Since one of the possible causes of grey hair is deficiency of vitamins it is worthwhile to pay more attention to your diet if you want to prevent it. It is especially important to get sufficient amounts of Vitamin B9 and B12 since deficiency of them is associated with greying hair. Some other important vitamins are B5 & B6 and minerals like copper & iron.
While diet can play an important role in hair color it is important to understand that the process of natural aging might be responsible for this too. There are also many other possible reasons (stress, diseases and etc.) why hair might be turning grey. In these cases changing your diet might have minimal or no effect on the color of your hair. However adding foods to your diet that are rich in vitamins and minerals can have a positive effect on the overall health of your hair and body so it is definitely worthwhile giving it a try.
Vitamin B5 (Pantothenic Acid).
Eating more foods that are rich in Vitamin B5 might be especially important for people those hair is greying due to stress. People who are stressed tend to have lower levels of Vitamin B, which in turn leads to loss of hair color. So people you tend to work under stress constantly should try to increase their intake of Pantothenic Acid, which can help to restore natural hair color.
To get more of Vitamin B5 from natural sources it is important to eat more foods like eggs, avocados, baked sweet potato, tuna, salmon, beef as well as sunflower seeds. So in case you want to get sufficient amounts of Vitamin B5 you should add these foods to your diet more frequently.

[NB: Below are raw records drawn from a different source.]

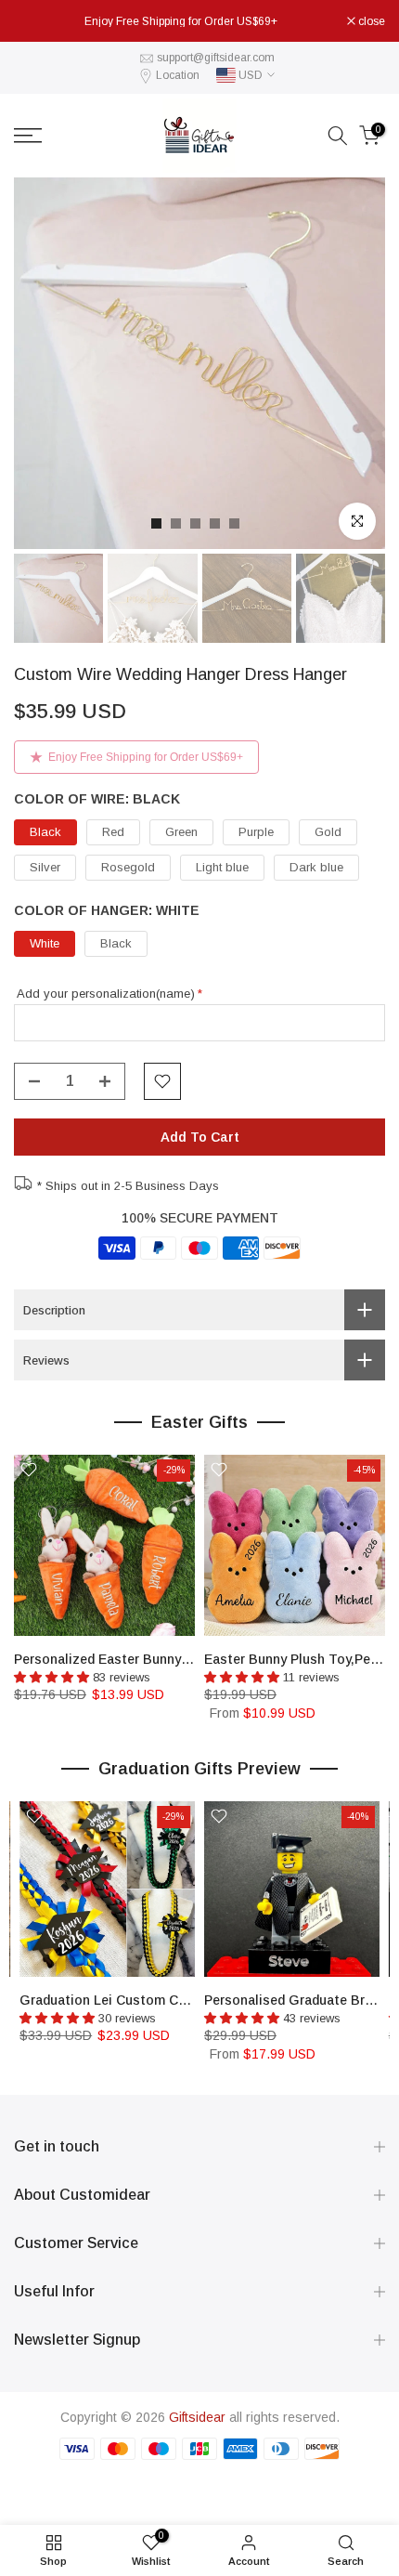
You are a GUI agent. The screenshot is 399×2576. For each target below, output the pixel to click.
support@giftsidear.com (216, 57)
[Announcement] (180, 21)
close (370, 21)
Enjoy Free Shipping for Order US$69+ (145, 757)
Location (178, 75)
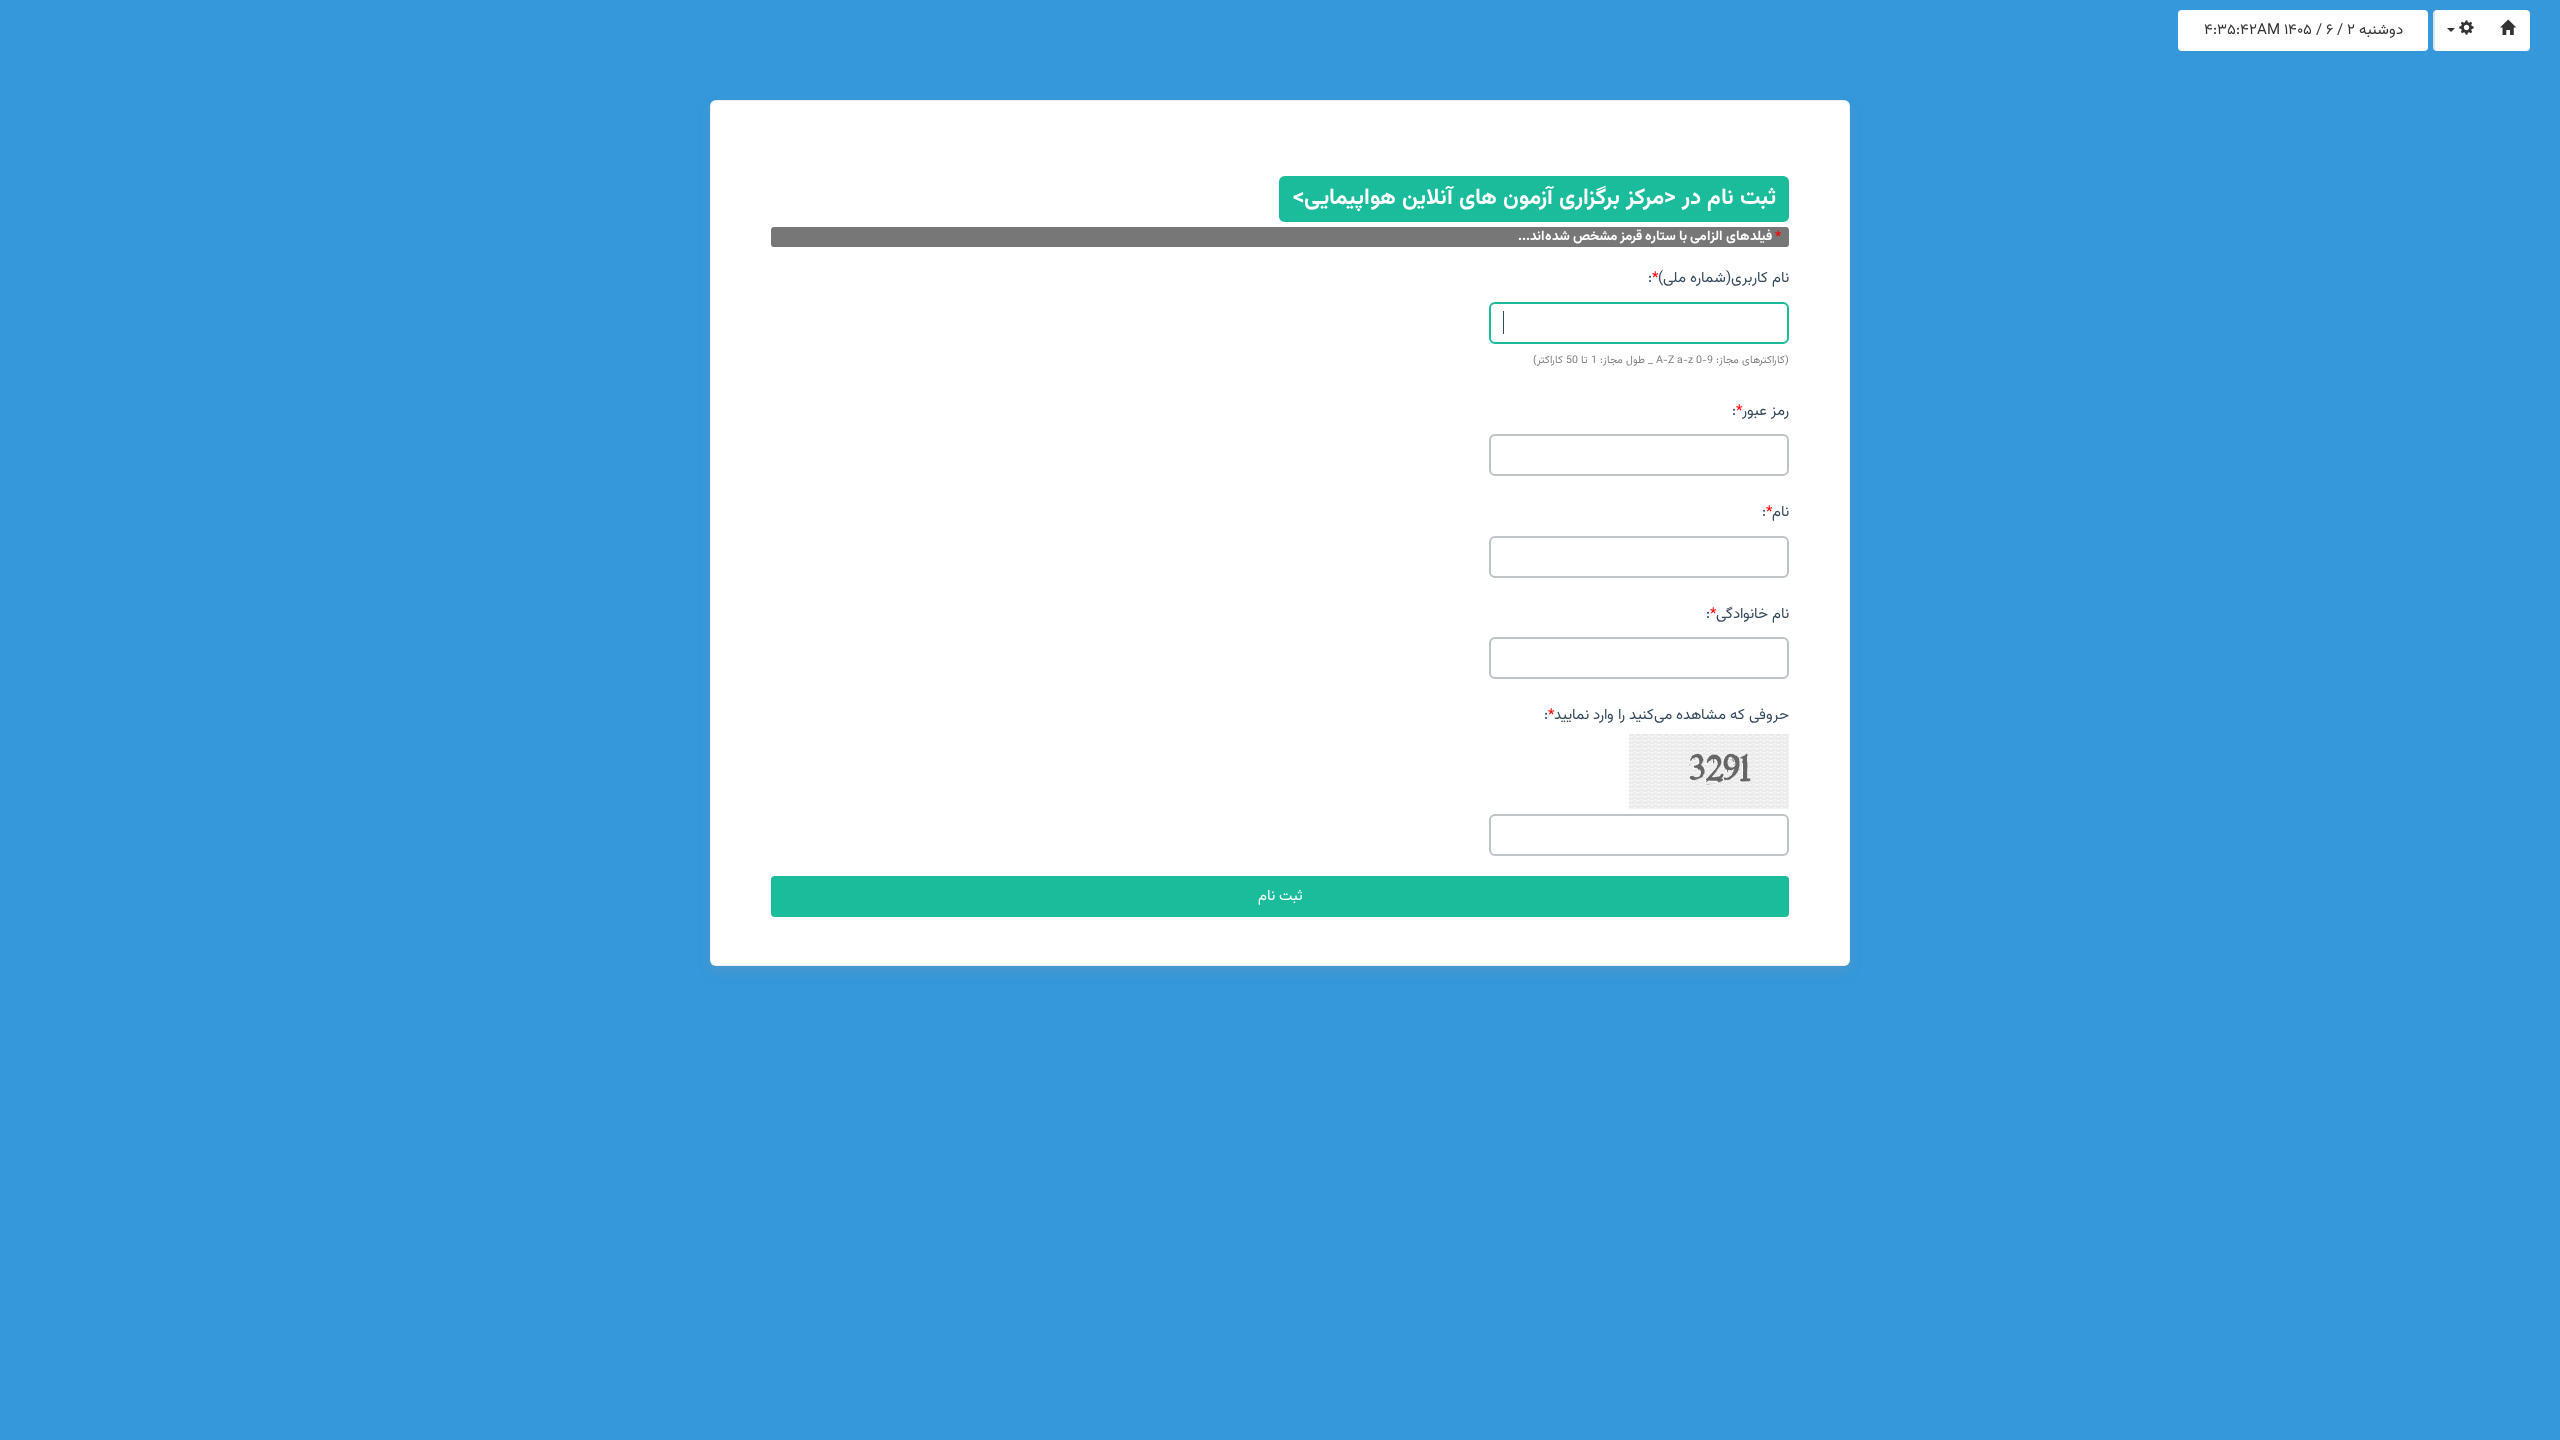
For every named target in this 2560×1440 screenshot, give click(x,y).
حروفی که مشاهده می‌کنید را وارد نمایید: (1666, 715)
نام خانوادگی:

A diet that doesn’t contain sufficient amounts of Vitamin B6 can result in greying of hair. One of the main reasons why Vitamin B6 is essential for hair color is because it assists in production of Melanin. It is important to maintain production of this pigment because it gives hair its natural color. Usually a deficiency of Vitamin B6 can be a result of vegan diet or other medical conditions like thyroid, anemia, stomach problems and etc. In order to get more of this vitamin from natural sources it is important to eat foods like pistachio nuts, sunflower seeds, chicken & turkey, tuna, dried fruits, bananas, lean beef, spinach and avocados. The recommended intake of Vitamin B6 is 1.3 mg (RDA) for most adults.
Vitamin B9 (Folic Acid).
The main functions of this vitamin in the body is cell growth & division and DNA repair and synthesis. When folate is acquired from natural food sources it is rare to have overdose of this vitamin since it is water soluble and regulated easily by a body. When there is deficiency of Vitamin B9 the result might be slower growth in children or Anemia for adults. Some experts say that one of the possible causes of grey hair can be deficiency of this vitamin too. This is mainly because Vitamin B9 produces an amino acid – Methionine, which has an effect on hair color. The recommended doses of this vitamin for most adults is 400 micrograms. The list of foods that contain the highest amounts of Folic Acid is spinach, cooked lentils, lettuce, cooked asparagus & broccoli, avocado, oranges as well as mango.
Vitamin B12 (Cobalamin).
Vitamin B12 has similar functions like Folic Acid since it aids in production of RNA & DNA, red blood cells and also it helps to keep nervous system in good health. When there is not sufficient amounts of Cobalamin in the body it can cause fatigue, depression, anemia and when this deficiency is long-term it can even cause damage to the brain. The deficiency of this vitamin is also associated with greying of hair that is too early. The recommended intake of Vitamin B12 for most adults is 2.4 micrograms. It is important to mention that absorption of Vitamin B12 from natural food sources decreases once a person becomes 50 or older, so it is very important to pay attention to this vitamin when you age. To get sufficient amounts of this vitamin it is important to add more food to your diet like liver, shellfish, fortified cereals, red meat, cheese and eggs.
Results of one study, which was published in 2012, showed that people who experience premature greying tend to have lower levels of Copper in the body. Since one of the functions of Copper is production of pigment Melanin, it is thought that deficiency of this mineral can affect color of your hair and skin. In order to ensure that you are getting sufficient amounts of Copper it is important to eat more foods like beans, nuts, bananas, avocados, kale, tomatoes, shellfish, oysters and etc.
Some additional vitamins that might be beneficial for hair that is greying are PABA, Biotin, Vitamin C and E. In addition to Copper it might be also worthwhile to add more foods to your diet that are rich in minerals like iron, zinc, iodine and calcium.